Institutional investors across the board have been burnt by the collapse in MTN’s share price, which this week flirted with its lowest levels since 2010 after law makers in Nigeria stepped up a probe into what they allege is the illegal movement of billions of dollars out of the country.
Blue Label could provide an alternative to investors that have grown wary of MTN’s prospects.
But there are worries, too. For one thing, at face value there appears to be a risk that Blue Label could lose its “lucrative” prepaid airtime distribution agreements with Vodacom and MTN, said an investment analyst, who asked not to be named.
Blue Label is the biggest distributor of prepaid airtime in South Africa. It has historically had a strong relationship with Vodacom, but became close to Cell C, too, after 2012 when former Vodacom CEO Alan Knott-Craig took the reins from Simon Duffy. The good relations continued after current CEO Jose Dos Santos took over from Knott-Craig, who was forced to resign after suffering a debilitating stroke.
“The part I find difficult to get my head around is, in the longer term, there’s an inherent conflict in Blue Label having a shareholding in Cell C and continuing to do business for Cell C’s competitors,” the analyst said. “I’m not saying I know the intricacies of those contracts, but what happens now? What is Blue Label’s longer-term intention? Will it focus more on Cell C or on being a distributor for the mobile operators? This needs to understood more carefully.”

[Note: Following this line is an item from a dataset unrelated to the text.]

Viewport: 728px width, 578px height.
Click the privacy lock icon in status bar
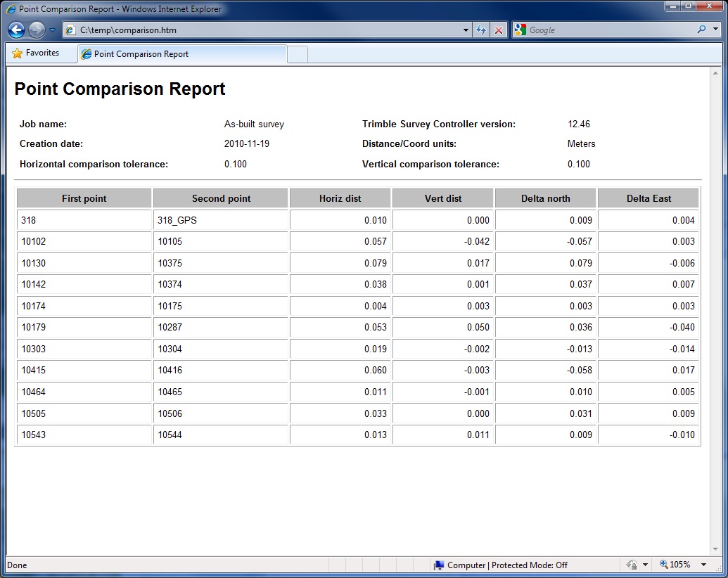(x=632, y=565)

The Cell C numbers published this week make for fascinating reading. They show not only that the operator turned a tiny profit in the six months ended 30 June 2016 of R2,8m on revenue of R7bn – a margin of 0,04% – but that its swing to profitability has come about rapidly. In the same period in 2015, it turned in a loss of almost R1,2bn. Operational profitability, measured using earnings before interest, tax, depreciation and amortisation, has also improved markedly – in the financial year ended December 2015, Ebitda was R1,9bn, up from R424m in the previous year.
A key question that investors in Blue Label will have to answer is whether the swing to profit at Cell C is sustainable in a market where the operator has no choice but to continue investing heavily in network infrastructure. Rivals Vodacom and MTN are together spending more than R20bn on their networks this year. Investments are likely to stay high as operators are forced to make their networks denser (by building more base stations) in the absence of new spectrum – with further delays in allocation likely in the wake of government’s contentious national integrated ICT policy white paper, which is set to be challenged in the courts.